- DOCUMENT TEXT -
Wenhao's Biology 3/4 Ques Thread!!!

[pi]

^Good post

*pH - In order to maintain a constant level of pH, amino acids in the enzyme will donate or accept hydrogen ions, so that the pH level is stabilised. However, this changes the intermolecular bonds that form between the secondary and tertiary structures (as you've pretty much changed the chemical structure of the amino acid), and hence the protein will denature. The curve for pH affecting enzyme activity resembles a bell-curve because the pH scale is a logarithmic scale, which means that it goes up in factors of 10 (pH 6 is 10 times more acidic, and has 10x more hydrogen ions than pH 7), and so the drop in enzyme activity is not as dramatic as temperature.

Just be careful with this one, I got marked down in my SAC because I didn't say that it is only the R-group of the amino acid (or the N-terminus or C-terminus) that can actually donate/accept protons, just something to keep in mind

[LOLs99]

Just describing how each factor actually affects enzyme activity:

*Heat - By adding heat, you overcome/break the weak intermolecular bonds (such as hydrophobic interactions and hydrogen bonding) that hold the shape of the secondary and tertiary structures in the enzyme, and hence the enzyme will denature and enzyme activity will sharply drop after the critical point (the temperature where enzymes begin to denature)
*pH - In order to maintain a constant level of pH, amino acids in the enzyme will donate or accept hydrogen ions, so that the pH level is stabilised. However, this changes the intermolecular bonds that form between the secondary and tertiary structures (as you've pretty much changed the chemical structure of the amino acid), and hence the protein will denature. The curve for pH affecting enzyme activity resembles a bell-curve because the pH scale is a logarithmic scale, which means that it goes up in factors of 10 (pH 6 is 10 times more acidic, and has 10x more hydrogen ions than pH 7), and so the drop in enzyme activity is not as dramatic as temperature.
*Co-enzymes - these basically help the enzyme to accommodate the substrate better, and make it easier to fit. Hence, enzyme activity will increase as more substrates will easily bind to the active site of the enzyme.
*Inhibitors - These are divided into two categories, non-competitive and competitive, which bind completely to an enzyme's active site, preventing the substrate from binding to the enzyme. If you have a high concentration of competitive inhibitors, enzyme activity will decrease as less substrate is able to bind to the active sites of enzymes. However, if the concentration of substrate is greater than the concentration of competitive inhibitors, enzyme activity will decrease less as the substrate becomes more 'competitive', and there is a lesser likelihood of an inhibitor binding to an active site. Non-competitive inhibitors almost permanently bind to enzymes, halting reactions between substrates and enzymes completely.
-Concentration of enzyme - Obviously, as you increase the concentrations of enzyme, there will be a great increase in the rate of reaction - more enzymes are bumping and binding into substrates.
-Concentration of substrate - Initially, increasing the substrate concentration will increase the rate of reaction as there is a greater chance of substrates binding to active sites, but it slowly decreases as the enzyme concentration becomes 'saturated', which is when the enzymes are reacting at full capacity and cannot increase the rate of reaction.

I love your explaination! Great! Do you mind if I print this one?

- DATA EXTRACT -
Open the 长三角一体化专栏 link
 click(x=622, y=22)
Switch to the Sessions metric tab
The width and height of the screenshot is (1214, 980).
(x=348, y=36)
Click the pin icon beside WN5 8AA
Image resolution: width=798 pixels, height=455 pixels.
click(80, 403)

- EXERCISE REQUIREMENTS -
1 - Answer these questions using the forum thread on enzyme activity:
(a) According to the poster who was marked down in a SAC, what did they fail to state about which parts of an amino acid can donate or accept protons?
(b) How does the thread define the "critical point" for heat?
(c) What does the thread say it means for the enzyme concentration to become "saturated"?
2 - Continue the forum thread on enzyme activity with the next post after the final one shown.

- ANSWERS BY ITEM -
1 -
(a) They did not state that only the R-group of the amino acid (or the N-terminus or C-terminus) can actually donate or accept protons.
(b) It is the temperature at which enzymes begin to denature.
(c) It means the enzymes are reacting at full capacity and cannot increase the rate of reaction.

2 -
Okay, so which factors do you guys think it's the best(safest) to use, so I dont get deducted for no reason..
Do we have to draw Induced Fit Model and Lock-and-Key Model?...How do I draw both of them, it kinda looks the same when drawing(theory different tho)..

[LOLs99]

^Good post

*pH - In order to maintain a constant level of pH, amino acids in the enzyme will donate or accept hydrogen ions, so that the pH level is stabilised. However, this changes the intermolecular bonds that form between the secondary and tertiary structures (as you've pretty much changed the chemical structure of the amino acid), and hence the protein will denature. The curve for pH affecting enzyme activity resembles a bell-curve because the pH scale is a logarithmic scale, which means that it goes up in factors of 10 (pH 6 is 10 times more acidic, and has 10x more hydrogen ions than pH 7), and so the drop in enzyme activity is not as dramatic as temperature.

Just be careful with this one, I got marked down in my SAC because I didn't say that it is only the R-group of the amino acid (or the N-terminus or C-terminus) that can actually donate/accept protons, just something to keep in mind

Hang On! I dont get you about that(as for what kind of questions do I have to aware of ).Are you talking about the R group of amino acid?Mr Mac told me it's the safest to say it's a variable group though, so is he right or both is fine?

[pi]

Both are fine.

[LOLs99]

Just be careful with this one, I got marked down in my SAC because I didn't say that it is only the R-group of the amino acid (or the N-terminus or C-terminus) that can actually donate/accept protons, just something to keep in mind

Hmm, okay.. so can you briefly tell me the one above because I think no one ever taught me that.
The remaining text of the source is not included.